Summary
On March 28, 2021, attackers compromised PHP's self-hosted Git server at git.php.net and pushed two malicious commits directly to the php-src master branch, the canonical source for the PHP interpreter used by a large share of the web. The first commit was disguised as a minor typo fix and the second as a revert, with the author and committer fields forged to impersonate PHP creator Rasmus Lerdorf and core maintainer Nikita Popov, exploiting the fact that Git lets anyone locally set arbitrary commit authorship. The injected code added a backdoor in the request-handling path that inspected the incoming User-Agentt header and, if its value began with the string zerodium, passed the remainder to zend_eval_string to execute attacker-supplied PHP code, yielding unauthenticated remote code execution on any server built from the poisoned source. The code carried the comment 'REMOVETHIS: sold to zerodium, mid 2017'. Maintainers caught the commits during routine post-commit review and reverted them before any release build incorporated them, and investigators concluded the git.php.net server itself was breached rather than an individual account. In response, PHP discontinued its own Git infrastructure and moved the canonical repository to GitHub.

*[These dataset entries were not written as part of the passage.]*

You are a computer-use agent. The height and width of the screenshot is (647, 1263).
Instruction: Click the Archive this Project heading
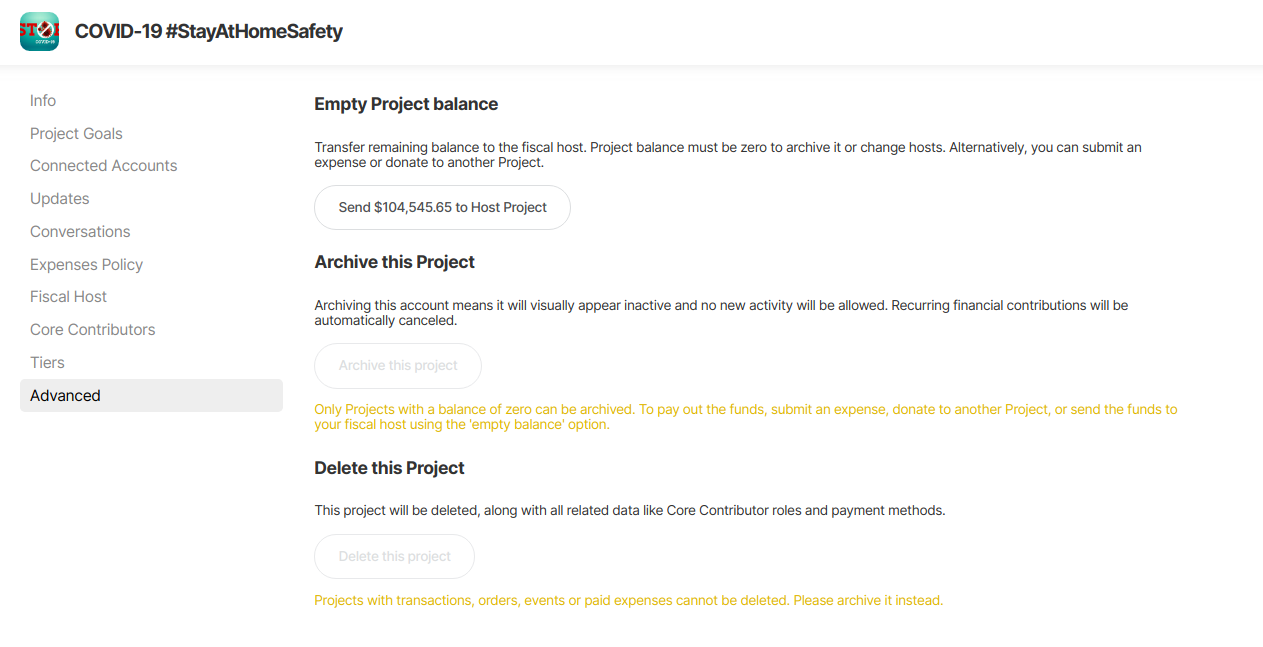(x=394, y=262)
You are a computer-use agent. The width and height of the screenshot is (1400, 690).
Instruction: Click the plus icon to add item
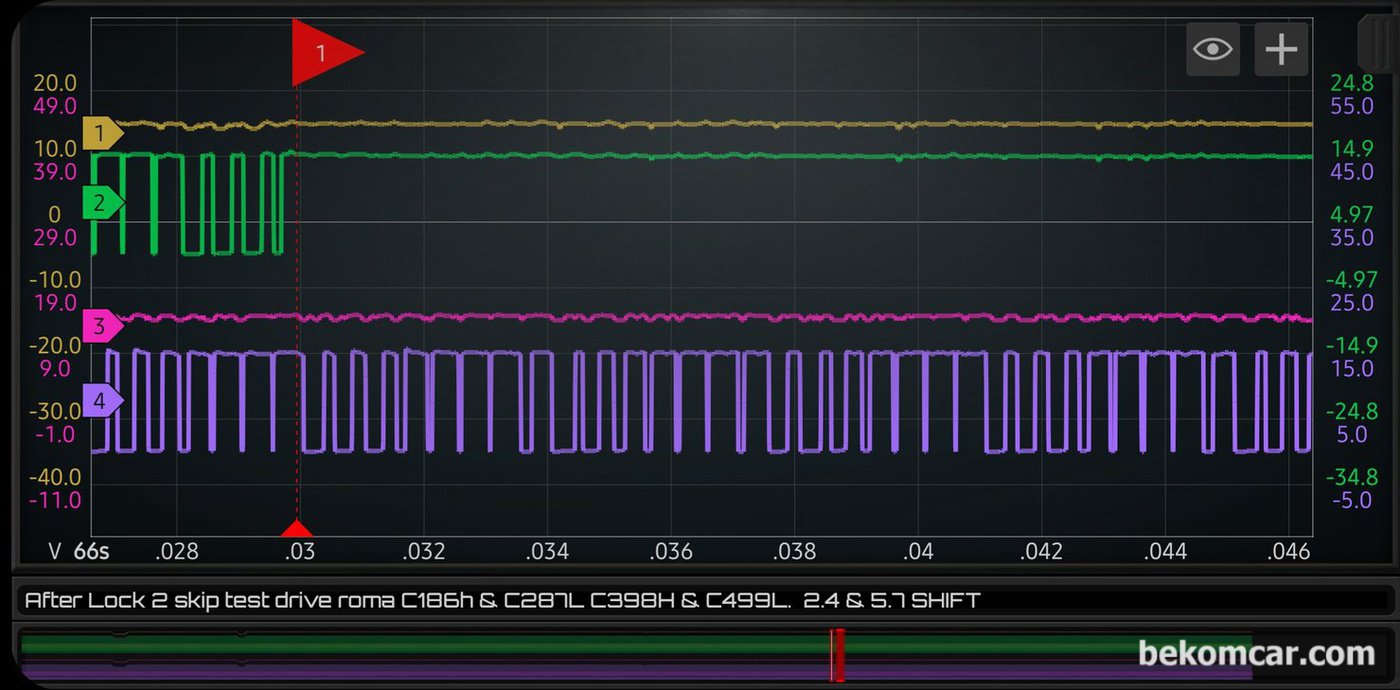tap(1281, 49)
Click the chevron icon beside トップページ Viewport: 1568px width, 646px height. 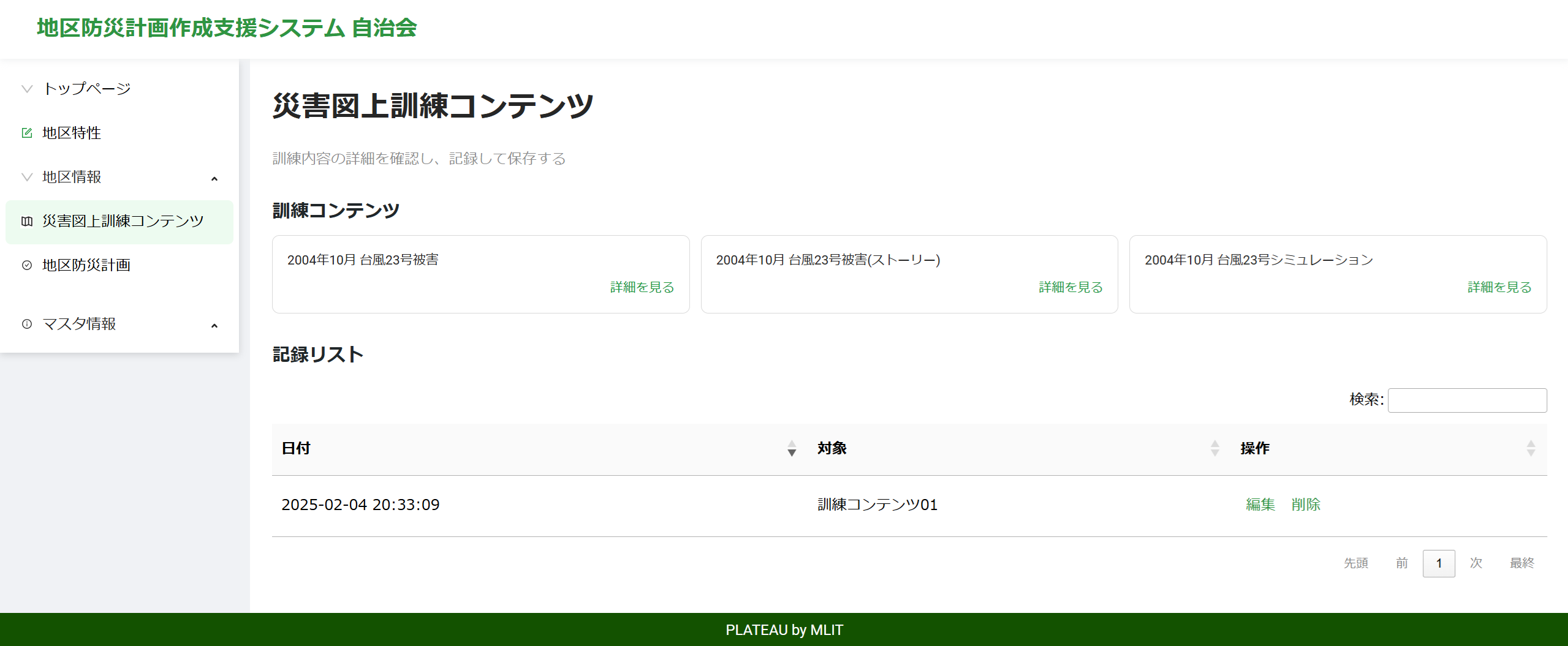pyautogui.click(x=27, y=89)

How to avoid it in your code
- Move canonical source off self-hosted Git onto a hardened, audited forge with enforced authentication.
- Require cryptographically signed commits and verify signatures in branch protection.
- Enforce mandatory code review and protected branches before merge to release branches.
- Audit and rebuild from a known-clean source after any infrastructure compromise.
- Reproduce release artifacts from verified commits to confirm no injected code.